■ POR FAZER ■
- 1) Responda a estas perguntas sobre o texto acerca do grupo Wagner:
(a) Quem fundou o grupo, segundo o texto?
(b) Qual é o título do livro de memórias de Marat Gabidullin?
(c) Que salário mensal ofereciam os outdoors de recrutamento fotografados?
- 2) Escreva a continuação do texto sobre o grupo Wagner a partir da sua última frase.

Artigo originalmente publicado no Jornal Económico a 10 de agosto de 2022
O que se sabe do grupo de mercenários que adotou o nome Wagner é que basicamente não existe: não tem existência oficial, não divulga qualquer notícia, desmente mesmo a sua existência. Não paga impostos e é oriunda da Rússia, país onde as empresas militares privadas são ilegais.
Uma extensa reportagem da “Al Jazeera” permite agora levantar um pouco o véu sobre o que faz correr quem aceita fazer parte do grupo. O dinheiro, claro, mas talvez qualquer coisa mais que isso. Fundada em 2014 por um oficial dos serviços secretos russos, Dmitry Utkin, alegadamente para apoiar os separatistas ucranianos, o grupo esteve em África (talvez em Moçambique, de certeza no Sahel) e no Médio Oriente (na guerra civil da Síria) ao lado do presidente Bashar al-Assad. Sempre esteve do lado dos interesses do Kremlin, o que é uma decisão estratégica ou apenas uma enorme coincidência.
“Mercenários não têm estatuto oficial, não têm os mesmos direitos ou garantias que um representante oficial das Forças Armadas, e o pagamento é feito somente após completar uma missão”, disse o ex-combatente Marat Gabidullin à “Al Jazeera”. “Terminada a missão, é-se pago e pode-se ir de férias”.
Gabidullin é, para já, o único ex-mercenário do grupo Wagner a falar publicamente das suas experiências, contando até com um livro de memórias denominado “In the Same River Twice’.
Um especialista militar russo, Pavel Luzin, afirmou à mesma estação televisiva que o grupo “sempre fez parte dos serviços secretos militares ou das forças de operações especiais, nunca foi privado ou de alguma forma autónomo”.
“O grupo Wagner não é uma força de elite nem de comandos bem treinados, é apenas mais uma espécie de ‘carne de canhão’ com o objetivo de contrabalançar qualquer ameaça política. O Kremlin simplesmente não confia nas forças armadas”, disse.
O grupo de mercenários é supostamente financiado e controlado por Yevgeny Prigozhin, um oligarca russo conhecido como o ‘cozinheiro de Putin’ por causa dos seus muitos contratos de catering realizados com o Kremlin. O ‘cozinheiro’ nega quaisquer ligações com o grupo Wagner, a ponto de apresentar queixa às autoridades após ser questionado sobre o assunto por jornalistas.
Mas à medida que a participação do grupo aumenta na Ucrânia cresceu, as coisas parecem estar a mudar. Na rede Telegram alguém publicou recentemente uma fotografia do que pareciam ser outdoors russos a promoverem recrutamento para o grupo Wagner, oferecendo salários de 240 mil rublos (uns quatro mil euros) por mês.

■ REGISTOS DE DADOS ■

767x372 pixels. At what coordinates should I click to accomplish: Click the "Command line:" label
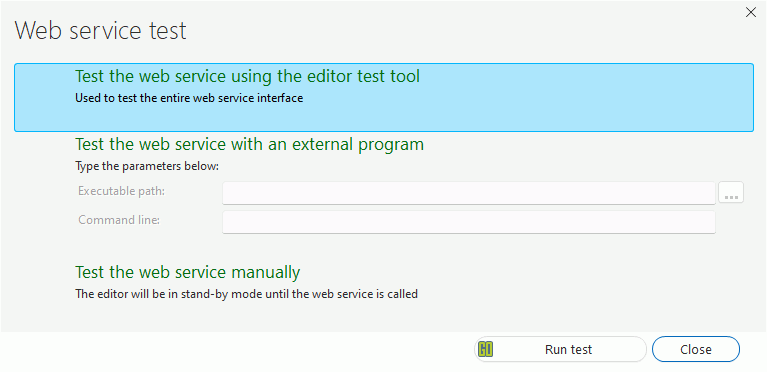(119, 220)
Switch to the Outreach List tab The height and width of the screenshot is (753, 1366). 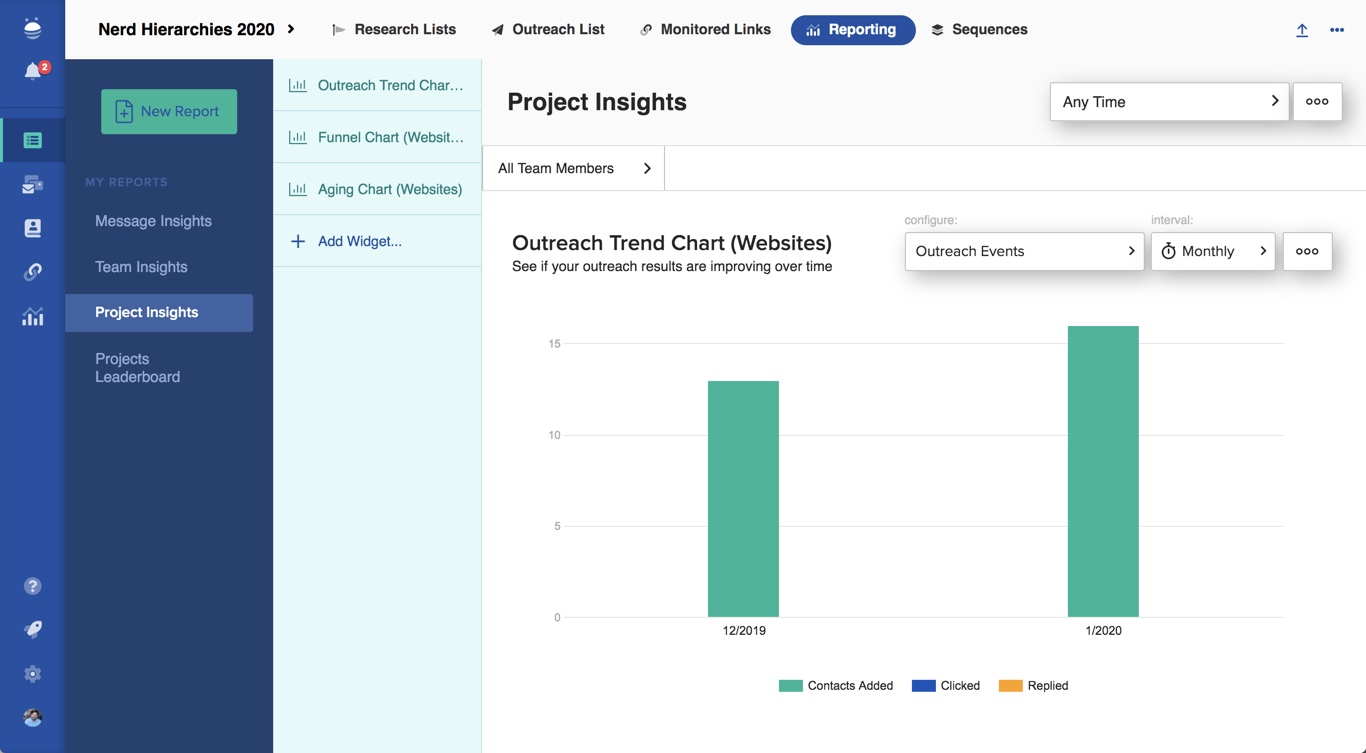point(548,30)
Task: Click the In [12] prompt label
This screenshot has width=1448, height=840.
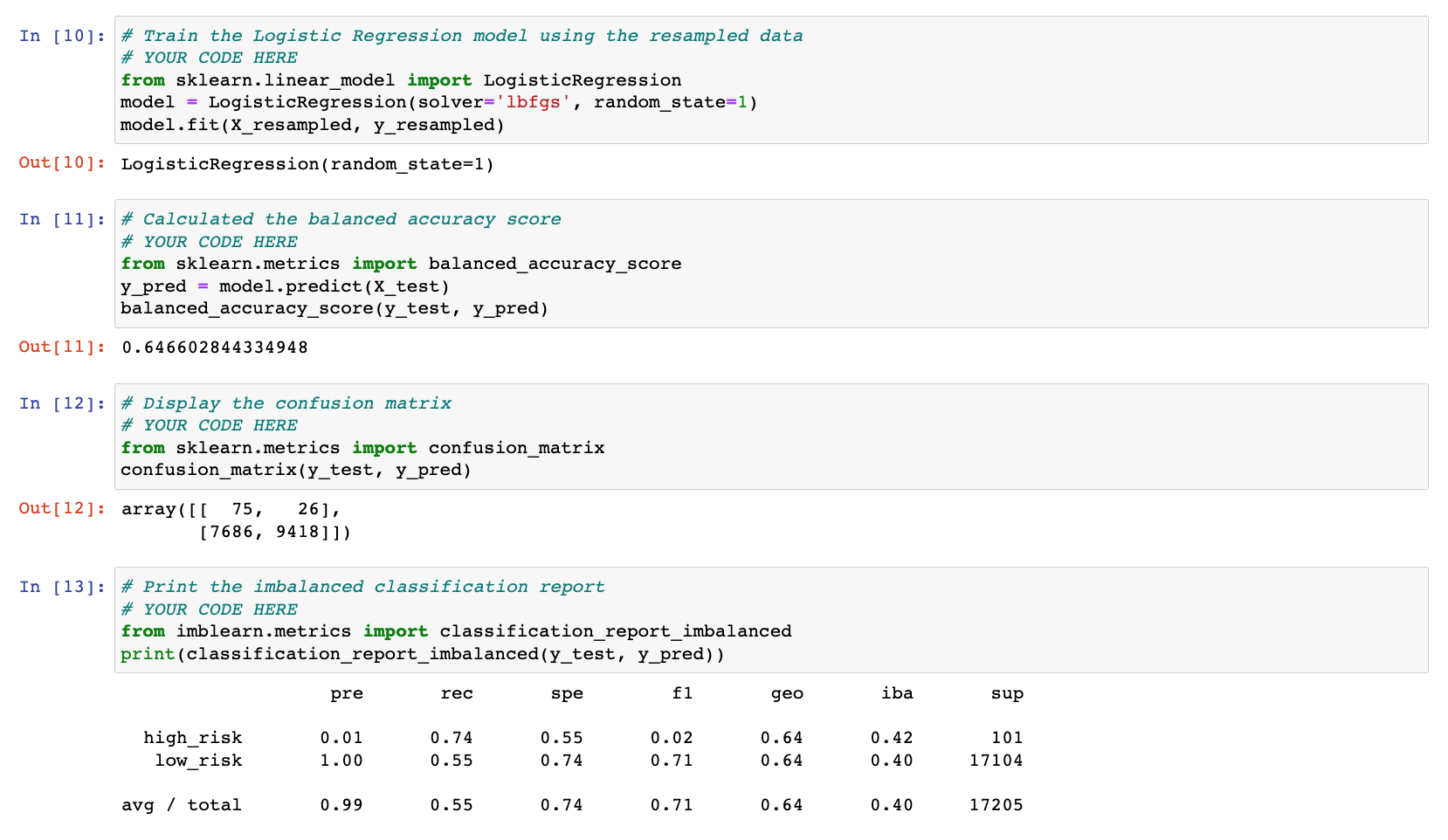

■ RESPOSTAS POR TAREFA ■
- 1)
(a) Dmitry Utkin, um oficial dos serviços secretos russos.
(b) "In the Same River Twice".
(c) 240 mil rublos por mês, cerca de quatro mil euros.

- 2)
“O grupo Wagner tornou-se mais público precisamente por causa da mudança do seu estatuto”, disse Mark Galeotti, especialista em questões de segurança russa, à “Al Jazeera”. “Enquanto antes era um instrumento do Estado russo, bem como um empreendimento comercial bastante autónomo, agora é, de facto, pouco mais do que uma extensão das forças armadas russas. É uma fonte alternativa de mão-de-obra de combate, necessária precisamente porque esta é apenas uma ‘operação militar especial’ e, portanto, o Kremlin não pode simplesmente mobilizar os homens de que precisa”, afirma.
“Quaisquer razões idealistas são apenas para disfarçar; a motivação de praticamente todos é o dinheiro”, disse Gabidullin, que esteve no grupo de 2015 a 2019 e antes disso foi soldado profissional durante dez anos, nas forças aerotransportadas. “Quando me juntei ao grupo, a maioria tinha experiência de combate em mais de uma guerra – Chechénia, Geórgia – e a maior parte vinha da Ucrânia desde 2014”.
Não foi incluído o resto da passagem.